Required task ▸ Lay out as a numbered list, with blank lines omitted, the data from the line containing "Help (373, 1693)" through the line containing "JL A5 pvc (282, 1089)", both included.

Records shown ▸
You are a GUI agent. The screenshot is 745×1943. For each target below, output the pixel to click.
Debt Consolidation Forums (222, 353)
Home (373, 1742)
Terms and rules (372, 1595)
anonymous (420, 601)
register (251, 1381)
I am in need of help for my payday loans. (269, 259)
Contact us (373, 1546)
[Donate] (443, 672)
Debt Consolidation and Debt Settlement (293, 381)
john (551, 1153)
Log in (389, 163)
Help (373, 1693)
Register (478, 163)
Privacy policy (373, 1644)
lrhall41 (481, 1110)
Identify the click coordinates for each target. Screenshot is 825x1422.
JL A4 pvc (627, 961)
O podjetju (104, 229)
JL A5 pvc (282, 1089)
---
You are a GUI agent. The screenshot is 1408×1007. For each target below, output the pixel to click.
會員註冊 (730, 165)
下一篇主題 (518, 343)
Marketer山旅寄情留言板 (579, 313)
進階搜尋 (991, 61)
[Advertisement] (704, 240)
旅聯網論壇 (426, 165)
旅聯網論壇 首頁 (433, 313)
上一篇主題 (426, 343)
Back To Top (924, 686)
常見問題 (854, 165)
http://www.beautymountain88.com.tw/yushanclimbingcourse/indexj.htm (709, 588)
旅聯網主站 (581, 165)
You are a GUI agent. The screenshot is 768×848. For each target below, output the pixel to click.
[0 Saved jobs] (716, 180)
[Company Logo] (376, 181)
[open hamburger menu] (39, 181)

Final result ▸
1. Help (373, 1693)
2. Register (478, 163)
3. Privacy policy (373, 1644)
4. lrhall41 (481, 1110)
5. Identify the click coordinates for each target. Screenshot is 825x1422.
6. JL A4 pvc (627, 961)
7. O podjetju (104, 229)
8. JL A5 pvc (282, 1089)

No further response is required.